I was searching for the wrong thing this entire time, in actuality I shouldn't have been seeking to begin with. 



Growing up in a Pakistani household, there is this immense cultural pressure to be married by a certain time or age- the younger the better. As if us women have an expiration date stamped on the back of our necks. A day pass the date, you're going to be sitting on the shelf gathering dust because you're of no interest.
The thought that women were only worthy of marriage and love up until a certain age was infuriating to me. What's not told or shared is that love has no date and neither should marriage. The adversity for a young muslim woman (Pakistani to add) to find the right person and marriage as a whole is increasingly difficult. It's not already exhausting enough to find the right person for you to spend the rest of your life with, then the weight of culture and society plays it's role too.
You're repeatedly told from a young age that boys are not in the equation, as soon as you hit nineteen an age where life truly begins, the auntie-ji's are questioning where the potential husband is hiding. If there is no potential, then they rally up their own; sons, nephews, cousins, the neighbours brother's best friend and the list goes on... In all honesty auntie I am good where I am.


Twenty-four an age where you're nearing to the expiration date, I am constantly asked where Mr. right is lingering. Majority of my friends either married or engaged, makes the questions even more difficult to escape. Slithering away, hiding behind whatever object lies ahead, when an auntie or family friend locks eyes with you because you know what the ultimate nosy ass question they really want to ask.
More often than so, I am forever rambling to my friends about how difficult and complicated it is, to meet the right one these days.
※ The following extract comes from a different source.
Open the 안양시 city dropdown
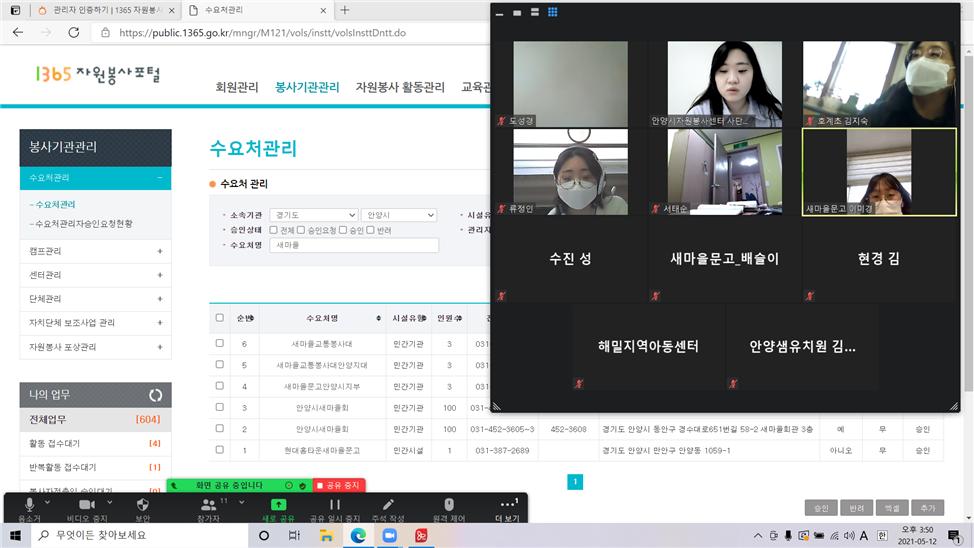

Out of slight annoyance of hearing myself babble on about this particular topic for the 100th time, they'll suggest the whole "why don't you try out those marriage events?" I raise an eyebrow at the thought of it, not that there is anything wrong with the concept however, I never thought I ever had to consider finding my partner at a marriage event. My hopeless romantic sorry ass self always romanticised the way I would meet the "one". You know... you both conveniently bump into one another whilst in a supermarket. Whatever was in hand falls to the ground, you both go down to pick it up and in that moment you lock eyes, feeling an instant gravitation towards one another which lights a spark... haha damn I really do live in fairy land!




In all honesty, there is nothing wrong with marriage events or even dating sites for that matter, if anything it seems sensible because you're cutting out the crap and just getting to the point. Will I ever attend one... it's questionable.



For now, I solely believe that the right person is most definitely out there for me, time is the essence, with time he'll make his appearance. There shouldn't be a rush for such decisions, at the end of the day to commit to someone for the rest of your life is not something to be taken lightly. To share you wholeheartedly, bare and open is something so beautiful, which not some average person should be able to attain. Finding that someone who understands that vulnerability and delicacy should be a major considerable asset.
During this period, focussing on oneself and reflecting on my own core beliefs, values and energy is my main priority. I know when that person does find his way towards me, I have an immense amount of love to give but for now I'll invest and project my love towards me and my loved ones. As always.